══ The input ══
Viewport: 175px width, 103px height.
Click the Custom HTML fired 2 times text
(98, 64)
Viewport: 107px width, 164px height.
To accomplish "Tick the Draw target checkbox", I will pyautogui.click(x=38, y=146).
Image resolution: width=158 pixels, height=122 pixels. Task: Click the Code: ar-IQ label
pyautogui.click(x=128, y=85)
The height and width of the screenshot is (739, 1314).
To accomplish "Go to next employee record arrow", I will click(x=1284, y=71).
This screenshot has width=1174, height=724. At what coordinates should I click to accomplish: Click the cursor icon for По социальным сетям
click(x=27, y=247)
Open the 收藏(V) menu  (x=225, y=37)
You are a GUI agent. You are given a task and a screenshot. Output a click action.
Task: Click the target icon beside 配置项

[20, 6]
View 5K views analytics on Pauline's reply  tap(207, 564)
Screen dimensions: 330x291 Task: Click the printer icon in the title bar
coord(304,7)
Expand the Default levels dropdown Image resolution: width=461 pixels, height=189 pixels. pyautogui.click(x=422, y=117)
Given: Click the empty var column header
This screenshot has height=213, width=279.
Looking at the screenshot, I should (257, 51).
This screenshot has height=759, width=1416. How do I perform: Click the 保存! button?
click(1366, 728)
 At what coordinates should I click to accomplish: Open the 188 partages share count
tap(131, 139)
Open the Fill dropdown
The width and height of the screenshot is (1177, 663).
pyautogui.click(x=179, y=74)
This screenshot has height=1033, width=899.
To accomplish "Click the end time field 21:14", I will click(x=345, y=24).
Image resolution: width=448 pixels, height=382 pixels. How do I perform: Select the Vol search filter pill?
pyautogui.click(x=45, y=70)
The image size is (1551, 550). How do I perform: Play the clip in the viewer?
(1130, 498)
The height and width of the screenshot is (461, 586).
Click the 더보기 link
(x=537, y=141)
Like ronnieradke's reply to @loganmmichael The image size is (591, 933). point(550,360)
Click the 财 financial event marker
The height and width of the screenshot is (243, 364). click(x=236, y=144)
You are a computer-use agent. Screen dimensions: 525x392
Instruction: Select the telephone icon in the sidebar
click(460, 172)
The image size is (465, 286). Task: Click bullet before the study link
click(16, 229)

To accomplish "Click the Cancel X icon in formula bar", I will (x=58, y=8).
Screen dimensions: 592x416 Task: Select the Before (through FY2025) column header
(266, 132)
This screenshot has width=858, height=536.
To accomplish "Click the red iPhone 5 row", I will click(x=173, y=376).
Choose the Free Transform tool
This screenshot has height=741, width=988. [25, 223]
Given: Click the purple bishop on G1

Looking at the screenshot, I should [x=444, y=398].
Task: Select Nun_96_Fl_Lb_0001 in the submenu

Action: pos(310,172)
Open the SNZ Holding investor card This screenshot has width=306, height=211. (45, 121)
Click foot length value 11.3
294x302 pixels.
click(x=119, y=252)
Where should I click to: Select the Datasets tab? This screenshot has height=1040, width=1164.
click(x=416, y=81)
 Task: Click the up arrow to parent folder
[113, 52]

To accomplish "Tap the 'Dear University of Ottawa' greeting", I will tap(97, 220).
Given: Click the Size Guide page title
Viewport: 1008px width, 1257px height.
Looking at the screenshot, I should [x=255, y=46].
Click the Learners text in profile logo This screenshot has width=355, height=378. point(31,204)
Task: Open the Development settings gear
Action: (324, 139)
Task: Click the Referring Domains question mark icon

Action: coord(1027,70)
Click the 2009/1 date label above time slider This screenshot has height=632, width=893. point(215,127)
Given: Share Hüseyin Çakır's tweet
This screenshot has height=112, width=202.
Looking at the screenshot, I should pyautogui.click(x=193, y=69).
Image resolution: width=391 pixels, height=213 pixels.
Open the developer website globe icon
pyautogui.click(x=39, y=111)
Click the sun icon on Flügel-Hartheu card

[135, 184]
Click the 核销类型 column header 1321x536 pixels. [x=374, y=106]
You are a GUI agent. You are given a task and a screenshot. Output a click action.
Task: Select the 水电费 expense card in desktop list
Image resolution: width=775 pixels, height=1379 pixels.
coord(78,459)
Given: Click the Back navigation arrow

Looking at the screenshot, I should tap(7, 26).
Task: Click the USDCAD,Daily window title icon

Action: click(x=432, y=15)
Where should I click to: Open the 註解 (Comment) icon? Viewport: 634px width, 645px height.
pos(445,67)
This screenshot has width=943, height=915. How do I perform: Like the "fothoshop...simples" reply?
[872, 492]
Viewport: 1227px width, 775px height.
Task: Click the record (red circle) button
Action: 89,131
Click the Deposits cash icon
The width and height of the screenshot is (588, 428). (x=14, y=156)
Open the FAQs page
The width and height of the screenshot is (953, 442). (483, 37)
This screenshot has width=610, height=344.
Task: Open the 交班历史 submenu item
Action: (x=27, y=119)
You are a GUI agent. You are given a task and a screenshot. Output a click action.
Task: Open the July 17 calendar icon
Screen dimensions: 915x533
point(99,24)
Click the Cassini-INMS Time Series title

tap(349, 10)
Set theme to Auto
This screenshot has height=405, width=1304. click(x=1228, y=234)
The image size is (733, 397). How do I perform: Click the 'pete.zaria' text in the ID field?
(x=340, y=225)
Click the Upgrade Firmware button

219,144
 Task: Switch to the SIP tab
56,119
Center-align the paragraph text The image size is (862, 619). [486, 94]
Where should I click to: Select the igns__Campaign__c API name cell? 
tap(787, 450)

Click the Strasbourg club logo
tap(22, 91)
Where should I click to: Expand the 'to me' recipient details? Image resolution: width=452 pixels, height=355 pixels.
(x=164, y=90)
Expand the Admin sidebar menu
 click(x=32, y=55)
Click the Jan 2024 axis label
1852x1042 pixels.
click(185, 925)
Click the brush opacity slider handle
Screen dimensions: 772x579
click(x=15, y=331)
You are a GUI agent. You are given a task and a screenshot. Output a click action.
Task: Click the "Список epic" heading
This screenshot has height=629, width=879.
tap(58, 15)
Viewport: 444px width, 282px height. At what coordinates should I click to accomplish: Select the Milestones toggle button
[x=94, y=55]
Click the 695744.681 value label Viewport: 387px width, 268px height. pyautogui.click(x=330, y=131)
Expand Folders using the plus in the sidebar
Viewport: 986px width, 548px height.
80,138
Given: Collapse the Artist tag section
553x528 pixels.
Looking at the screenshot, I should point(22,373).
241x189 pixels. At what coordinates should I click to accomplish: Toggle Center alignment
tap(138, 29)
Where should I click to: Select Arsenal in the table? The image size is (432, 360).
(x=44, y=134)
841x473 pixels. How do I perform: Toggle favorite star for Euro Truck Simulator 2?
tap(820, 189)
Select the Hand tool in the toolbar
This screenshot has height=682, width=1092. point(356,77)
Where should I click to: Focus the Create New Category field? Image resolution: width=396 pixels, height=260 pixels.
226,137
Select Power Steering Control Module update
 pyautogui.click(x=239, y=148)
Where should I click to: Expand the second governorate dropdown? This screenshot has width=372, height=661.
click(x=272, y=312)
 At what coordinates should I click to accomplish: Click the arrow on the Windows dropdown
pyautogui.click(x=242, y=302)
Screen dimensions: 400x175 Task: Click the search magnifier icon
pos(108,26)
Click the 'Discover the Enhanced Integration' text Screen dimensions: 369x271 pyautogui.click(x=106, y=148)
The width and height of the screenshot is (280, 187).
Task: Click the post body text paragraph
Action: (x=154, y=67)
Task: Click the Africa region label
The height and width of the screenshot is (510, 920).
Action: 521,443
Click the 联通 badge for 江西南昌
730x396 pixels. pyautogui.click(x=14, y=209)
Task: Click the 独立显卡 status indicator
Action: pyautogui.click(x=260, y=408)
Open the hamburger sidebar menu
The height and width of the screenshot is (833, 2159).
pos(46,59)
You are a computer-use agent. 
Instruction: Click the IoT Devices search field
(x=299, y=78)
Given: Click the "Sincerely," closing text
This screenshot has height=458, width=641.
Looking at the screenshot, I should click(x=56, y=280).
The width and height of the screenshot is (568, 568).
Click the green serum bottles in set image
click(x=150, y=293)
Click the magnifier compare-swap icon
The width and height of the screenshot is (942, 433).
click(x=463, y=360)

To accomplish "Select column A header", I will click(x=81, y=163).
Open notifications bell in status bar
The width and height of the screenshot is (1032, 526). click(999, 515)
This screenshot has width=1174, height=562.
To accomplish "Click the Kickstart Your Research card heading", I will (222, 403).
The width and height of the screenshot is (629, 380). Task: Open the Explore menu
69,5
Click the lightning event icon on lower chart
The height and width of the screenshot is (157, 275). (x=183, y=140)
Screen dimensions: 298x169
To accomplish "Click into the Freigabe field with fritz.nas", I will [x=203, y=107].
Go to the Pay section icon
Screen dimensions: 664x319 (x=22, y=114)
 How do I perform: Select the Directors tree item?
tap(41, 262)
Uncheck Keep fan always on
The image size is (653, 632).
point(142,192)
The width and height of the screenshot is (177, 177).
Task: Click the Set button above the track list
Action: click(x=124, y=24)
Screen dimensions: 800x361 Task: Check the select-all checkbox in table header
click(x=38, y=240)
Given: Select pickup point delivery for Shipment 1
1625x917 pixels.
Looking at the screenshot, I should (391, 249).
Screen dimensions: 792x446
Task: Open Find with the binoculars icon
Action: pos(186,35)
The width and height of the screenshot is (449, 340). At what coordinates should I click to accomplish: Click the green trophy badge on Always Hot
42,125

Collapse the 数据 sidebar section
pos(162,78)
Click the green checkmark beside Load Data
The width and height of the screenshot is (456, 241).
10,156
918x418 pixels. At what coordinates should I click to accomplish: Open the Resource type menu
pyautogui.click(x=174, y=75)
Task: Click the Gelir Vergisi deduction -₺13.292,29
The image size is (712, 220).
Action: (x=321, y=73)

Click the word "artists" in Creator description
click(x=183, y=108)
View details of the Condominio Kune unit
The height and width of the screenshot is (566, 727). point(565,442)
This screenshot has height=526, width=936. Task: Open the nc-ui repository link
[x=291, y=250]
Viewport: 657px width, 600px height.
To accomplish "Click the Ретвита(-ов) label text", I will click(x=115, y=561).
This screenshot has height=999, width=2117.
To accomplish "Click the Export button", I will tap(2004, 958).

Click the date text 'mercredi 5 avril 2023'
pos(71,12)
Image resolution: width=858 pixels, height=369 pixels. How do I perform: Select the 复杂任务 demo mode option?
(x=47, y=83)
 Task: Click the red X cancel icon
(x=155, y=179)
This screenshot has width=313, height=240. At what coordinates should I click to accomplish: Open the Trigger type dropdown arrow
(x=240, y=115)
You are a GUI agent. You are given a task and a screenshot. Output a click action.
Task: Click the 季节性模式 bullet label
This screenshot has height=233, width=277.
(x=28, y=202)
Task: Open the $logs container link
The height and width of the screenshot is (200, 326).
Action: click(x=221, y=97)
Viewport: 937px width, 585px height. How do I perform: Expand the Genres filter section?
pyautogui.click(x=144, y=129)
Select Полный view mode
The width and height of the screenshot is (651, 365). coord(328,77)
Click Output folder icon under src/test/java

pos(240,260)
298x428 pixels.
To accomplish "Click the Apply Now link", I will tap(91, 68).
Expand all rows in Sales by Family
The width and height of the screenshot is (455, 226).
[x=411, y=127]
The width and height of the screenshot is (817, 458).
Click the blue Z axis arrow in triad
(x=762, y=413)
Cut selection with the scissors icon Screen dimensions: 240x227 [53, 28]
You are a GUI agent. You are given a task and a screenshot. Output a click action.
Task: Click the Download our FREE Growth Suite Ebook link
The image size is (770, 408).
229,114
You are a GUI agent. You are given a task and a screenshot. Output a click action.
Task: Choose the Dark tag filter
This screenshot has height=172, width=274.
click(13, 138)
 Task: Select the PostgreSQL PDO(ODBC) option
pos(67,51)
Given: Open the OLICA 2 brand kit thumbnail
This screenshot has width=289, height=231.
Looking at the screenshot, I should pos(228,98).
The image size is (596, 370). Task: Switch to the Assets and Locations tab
═══
[Exercise description] The result should be every line that contains "computer", copied from the entries.

[Written solution]
You are a computer-use agent. Screen dimensions: 525x392
You are a computer-use agent. 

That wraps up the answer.